In any case, here’s how it came out…

1st team                       2nd team                     3rd team
F          LeBron                      Love                           Aldridge                  
F          Durant                      Deng                          J Smith                    
C          Howard                    Bynum                       Garnett                    
G         Paul                           Kobe                          Rondo
G         Parker                      Westbrook              Wade


MOST VALUABLE PLAYER

Now you see why I do all-NBA first. Now that we’re down to 15. Well, 16 because Chandler deserves top 10 consideration. 1-2 is a no-brainer to me.  People will say, write, blog and tweet anything about LeBron James. A lot of it fair, most of it hilarious.  But let’s just step away from that for a second to say this. LeBron isn’t just the MVP in a runaway, easy choice. You can put his 2012 season with any MVP of the last decade, maybe back to Jordan. I’m sure some people will vote for Durant, I actually know someone who’s voting LeBron third.  But as Hubie Brown would say, come on now…LeBron is the best player in the world…we know this…

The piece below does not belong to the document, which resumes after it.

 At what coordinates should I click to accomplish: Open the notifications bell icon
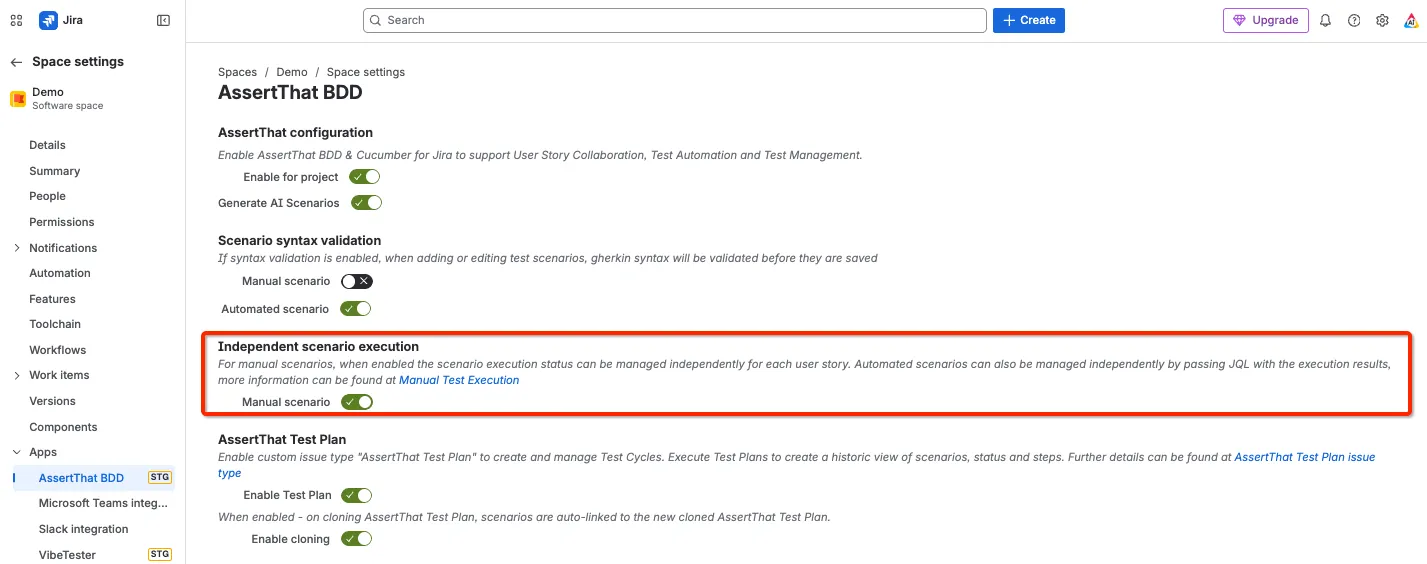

The only questions for me was one, who gets third Tony Parker or Chris Paul? And two, is ther ea wild-card candidate that would knock Kobe out of 5th.  The first wasn’t as complicated as I thought. Chris Paul will probably get third but in the west, best player on the best team? Parker. And after looking at Kevin Love, Dwight Howard and Luol Deng, I begrudgingly went with Kobe 5th. Have some remorse on not going Deng 5th, but I’ll live with it, you can’t go wrong with Kobe onyour ballot this time of year.

My Ballot: James, Durant, Parker, Paul, Bryant…with Deng at 5 1/2.


ROOKIE OF THE YEAR..

Really had a lot of difficulty with this one. I mean, the winner was as easy as it gets. Kyrie Irving is special. And he’ll do this award proud, meaning we’ll look back in 5 years and be glad he won, his name will fit in with all the others.  Larry Bird, Tim Duncan, Shaq, Lebron, Emeka Okafor. 
OK, not all the others.  But the other two spots were very difficult for me. This year, we’ll call it the Ricky Rubio dilemma.  Clearly, he was the second best rookie, and right there with Kyrie in terms of impact on a team and really a franchise, but playing into Doc Rivers’ notion that his favorite ability in an NBA player, is avail-ability, he doesn’t make the top three.   41 out of 66 games just isn’t enough for me.  That’s missing nearly 40% of the season.  So that left me with two spots to fill and no shortage of candidates.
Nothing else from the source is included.